Outside the court, Moore had more to say. "I think (Adair) wanted to be with someone who had money," Moore said to reporters. "That was her main motivator in life. Money." Moore also said that Jean Adair had had several other affairs. This testimony was not heard in court, because the judge ruled that it was hearsay.
Jean Adair says that her marriage was nevertheless strong.
According to Moore - who thinks that her co-worker is capable of murder - Adair told her that she had several times deliberately injured herself on the job. This testimony was also barred. Jean Adair had frequent claims of medical disability and even had received $400,000 for her knee injury.
"It's clearly within her character to fake an injury, especially if there's what we call secondary gain, and that secondary gain is money," says Dr. Harold Cohen, who ran the clinic where Jean Adair worked.
And according to Robert Adair's mother, Margarita, her son had decided to divorce Jean, and take the children to Las Vegas, where Margarita lives. Jean Adair denies this and says that those who accuse her are simply jealous.
But the prosecution's case runs into problems beyond the confusion over Jean Adair's alleged phone call to Dr. Shapiro: After the crime, Jean Adair did not have blood on her. Her lawyer says this shows that she is innocent.
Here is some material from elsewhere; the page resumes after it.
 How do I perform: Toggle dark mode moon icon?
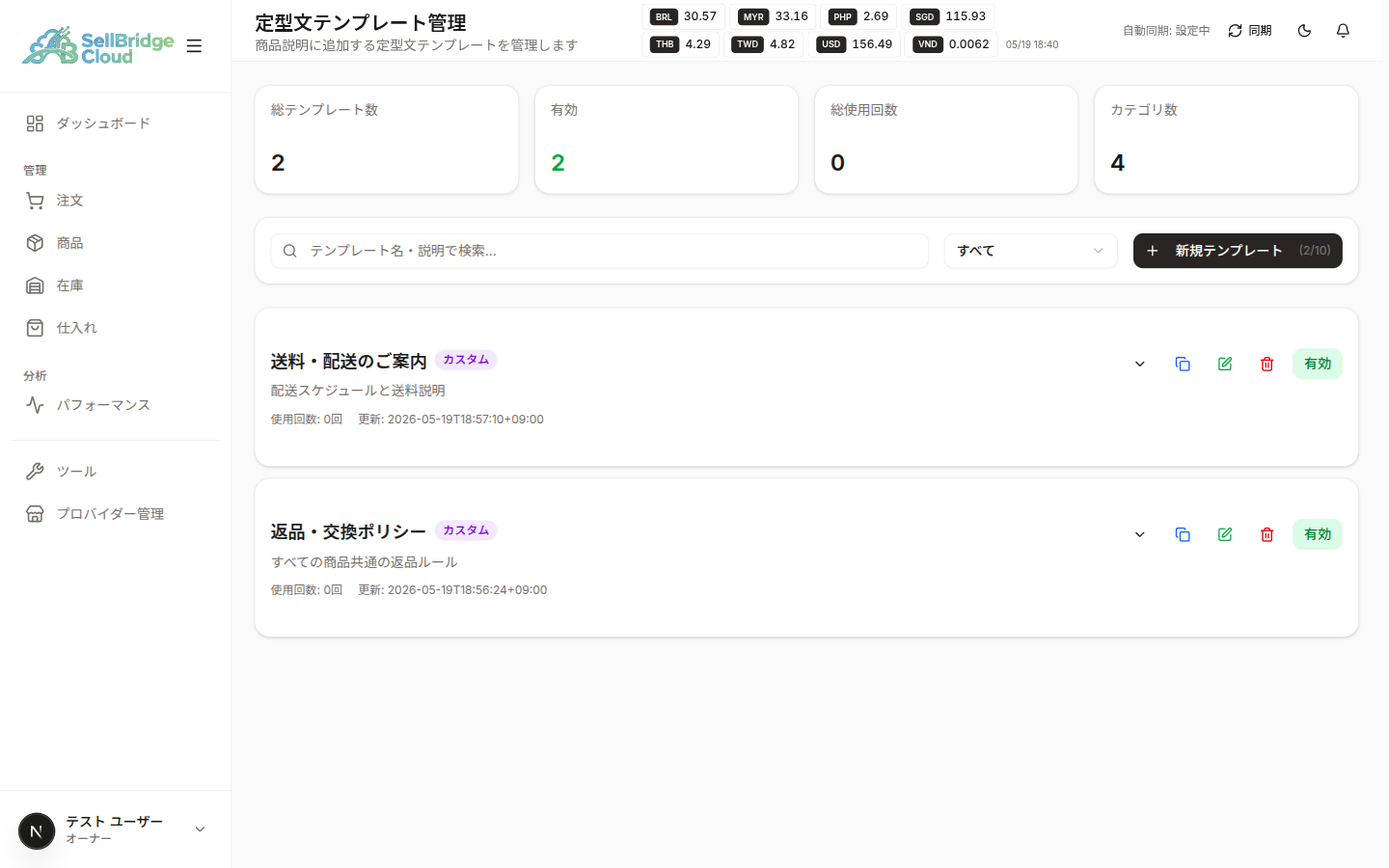point(1304,31)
The prosecution, however, contended that Jean Adair swung the bat in such a way that the blood sprayed away from her. The prosecutor brought an expert witness to testify about the direction of the blood. But on the stand that witness said that he would expect to find blood on the person wielding the bat - exactly the opposite of what the prosecutor expected.
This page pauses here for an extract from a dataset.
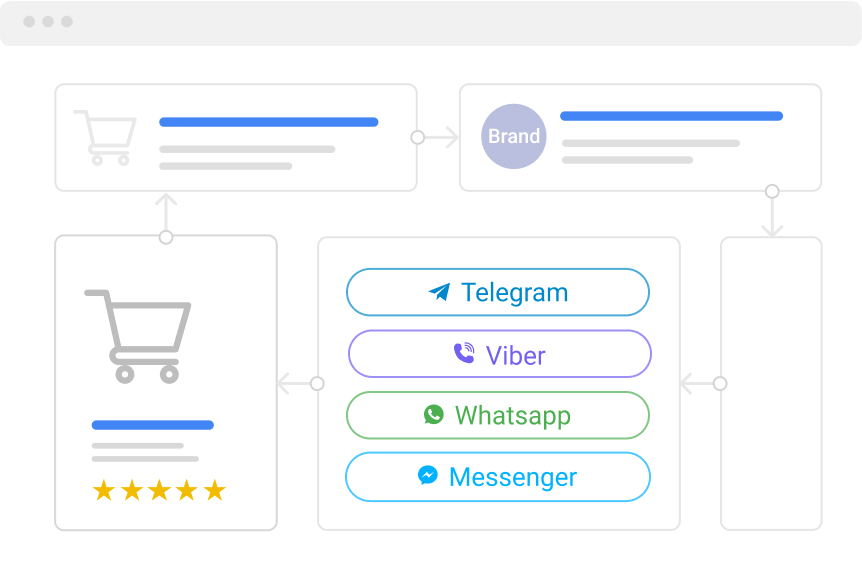Click the Messenger bubble icon

tap(427, 476)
After three weeks of testimony, both sides rested and the jury began deliberations. Three days later, on Oct. 18, 1999, the jury acquitted Adair. Foreman Joe Flanagan said that the jury decided that there was reasonable doubt that Adair had killed her husband.
"I can't imagine in my wildest dreams that this woman would be acquitted," Mindy Shapiro says.
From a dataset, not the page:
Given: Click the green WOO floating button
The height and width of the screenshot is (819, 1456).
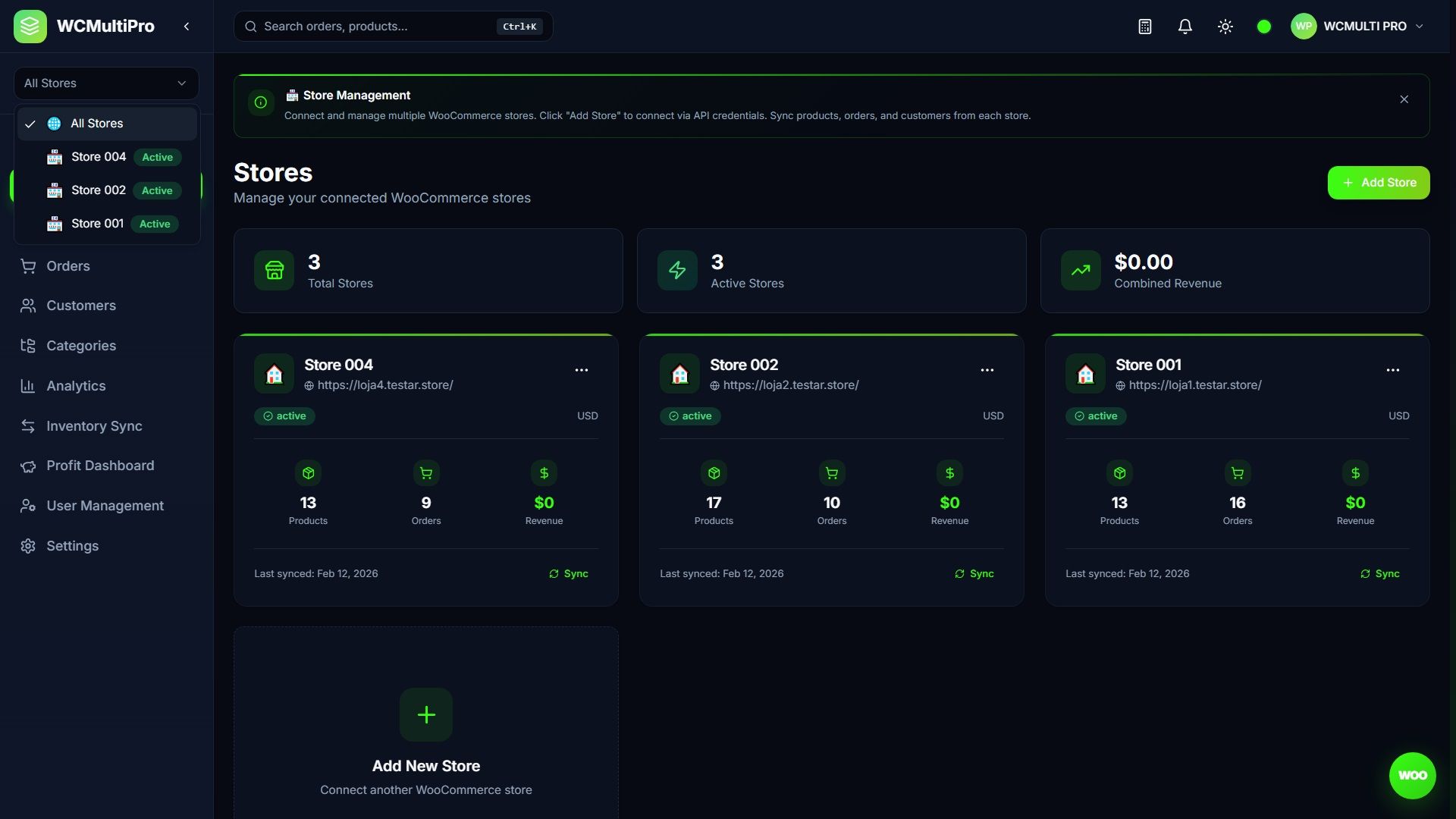Looking at the screenshot, I should click(1412, 775).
Robert Adair's family was crushed by the acquittal. "I'm very surprised," says Robert's sister Simone. "I know in my heart that she killed Robert."
Asked afterward if she planned to celebrate, Jean. Adair says she wouldn't. "I don't feel I can really celebrate," she says. "The people that did this to my husband are still out there, and not until they are behind bars and charged with this murder will I be happy."
"She's taking a line from O.J. Simpson," says the prosecutor, Goldstein. "We had the right person."